Lesson 7: Vision & Multimodal Inputs
- Multimodal Models: What they can (and can't) see.
- Image Encoding: Base64 vs URLs—when to use which.
- Provider APIs: OpenAI, Claude, and Gemini vision side-by-side.
- Practical Patterns: Screenshot analysis, document OCR, diagram understanding.
- Cost Optimization: Image sizing, tiling, and token budgets.
- Building Tools: Screenshot-to-code, receipt scanner, UI analyzer.
Your LLM can read. Now it's time to teach it to see.
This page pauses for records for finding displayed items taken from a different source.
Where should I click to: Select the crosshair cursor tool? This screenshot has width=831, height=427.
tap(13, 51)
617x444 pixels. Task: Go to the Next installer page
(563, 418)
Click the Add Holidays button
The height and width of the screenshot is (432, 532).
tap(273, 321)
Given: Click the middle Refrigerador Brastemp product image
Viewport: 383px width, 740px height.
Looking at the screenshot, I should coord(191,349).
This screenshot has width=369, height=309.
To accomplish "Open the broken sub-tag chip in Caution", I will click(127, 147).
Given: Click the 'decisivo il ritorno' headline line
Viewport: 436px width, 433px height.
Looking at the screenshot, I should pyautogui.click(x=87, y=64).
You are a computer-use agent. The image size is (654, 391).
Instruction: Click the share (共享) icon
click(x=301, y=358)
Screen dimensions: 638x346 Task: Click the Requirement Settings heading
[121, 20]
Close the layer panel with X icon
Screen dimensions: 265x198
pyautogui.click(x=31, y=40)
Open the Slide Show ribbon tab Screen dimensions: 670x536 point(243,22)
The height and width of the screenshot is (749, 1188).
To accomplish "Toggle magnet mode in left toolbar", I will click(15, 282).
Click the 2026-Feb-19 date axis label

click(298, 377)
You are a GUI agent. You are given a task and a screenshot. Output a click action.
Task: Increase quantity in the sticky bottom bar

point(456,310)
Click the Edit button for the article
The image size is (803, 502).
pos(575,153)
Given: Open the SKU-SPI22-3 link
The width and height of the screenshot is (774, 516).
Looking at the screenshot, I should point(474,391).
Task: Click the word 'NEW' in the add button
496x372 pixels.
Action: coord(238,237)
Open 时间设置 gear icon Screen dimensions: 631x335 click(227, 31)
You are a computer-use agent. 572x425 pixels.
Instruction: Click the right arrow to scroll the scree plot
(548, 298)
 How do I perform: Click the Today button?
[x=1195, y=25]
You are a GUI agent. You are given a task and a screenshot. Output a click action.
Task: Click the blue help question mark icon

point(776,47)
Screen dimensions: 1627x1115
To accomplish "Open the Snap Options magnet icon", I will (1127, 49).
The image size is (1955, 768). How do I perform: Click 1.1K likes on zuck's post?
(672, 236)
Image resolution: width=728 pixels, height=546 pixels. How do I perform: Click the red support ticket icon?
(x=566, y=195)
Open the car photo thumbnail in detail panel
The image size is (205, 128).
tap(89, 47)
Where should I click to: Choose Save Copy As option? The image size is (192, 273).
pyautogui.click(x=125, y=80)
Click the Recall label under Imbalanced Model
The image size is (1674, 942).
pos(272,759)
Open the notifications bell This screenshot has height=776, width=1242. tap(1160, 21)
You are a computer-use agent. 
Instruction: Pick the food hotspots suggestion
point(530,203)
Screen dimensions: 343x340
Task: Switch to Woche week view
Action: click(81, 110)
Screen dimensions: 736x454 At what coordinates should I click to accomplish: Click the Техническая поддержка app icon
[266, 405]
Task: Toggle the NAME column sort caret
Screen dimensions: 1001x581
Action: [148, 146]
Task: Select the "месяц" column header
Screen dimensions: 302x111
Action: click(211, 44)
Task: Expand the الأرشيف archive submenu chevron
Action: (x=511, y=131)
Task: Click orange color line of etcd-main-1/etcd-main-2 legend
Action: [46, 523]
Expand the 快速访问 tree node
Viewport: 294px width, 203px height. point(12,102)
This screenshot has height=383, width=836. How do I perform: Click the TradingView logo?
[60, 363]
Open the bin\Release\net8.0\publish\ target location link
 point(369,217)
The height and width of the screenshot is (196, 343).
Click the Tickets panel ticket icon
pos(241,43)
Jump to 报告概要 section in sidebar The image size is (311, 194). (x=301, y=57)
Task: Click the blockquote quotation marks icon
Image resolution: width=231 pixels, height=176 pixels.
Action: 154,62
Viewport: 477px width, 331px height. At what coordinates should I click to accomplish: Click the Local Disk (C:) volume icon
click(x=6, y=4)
Modern models like OpenAI's GPT-5, Anthropic's Claude, and Google's Gemini can process images alongside text, opening up use cases from document scanning to UI analysis to visual Q&A. In this lesson, you'll learn to build applications that truly understand what they're looking at.
1. What Vision Models Can (and Can't) Do
Modern multimodal models can:
| Capability | Examples |
|---|---|
| Describe images | "A sunset over mountains with orange and purple clouds" |
| Read text (OCR) | Extract text from screenshots, documents, signs |
| Analyze charts | Interpret bar charts, line graphs, pie charts |
| Understand diagrams | Read flowcharts, architecture diagrams, wireframes |
| Identify objects | "There are 3 people and 2 dogs in this photo" |
| Compare images | Spot differences between two screenshots |
| Answer questions | "What color is the car?" → "Red" |
What They Can't Do (Well):
| Limitation | Details |
|---|---|
| Precise counting | "How many windows?" often wrong for complex images |
| Spatial reasoning | "Is the cup to the left or right of the plate?" can be unreliable |
| Small text | Text under ~12px is often missed or misread |
| Handwriting | Messy handwriting recognition is hit-or-miss |
| Faces | Models intentionally limit facial recognition for privacy |
| Real-time video | Images only—no native video understanding (yet) |
2. Image Encoding: Base64 vs URLs
There are two ways to send images to LLMs:
Option 1: Base64 Encoding
Embed the image data directly in your request.
import base64
from pathlib import Path
def encode_image_to_base64(image_path: str) -> str:
"""Convert an image file to base64 string."""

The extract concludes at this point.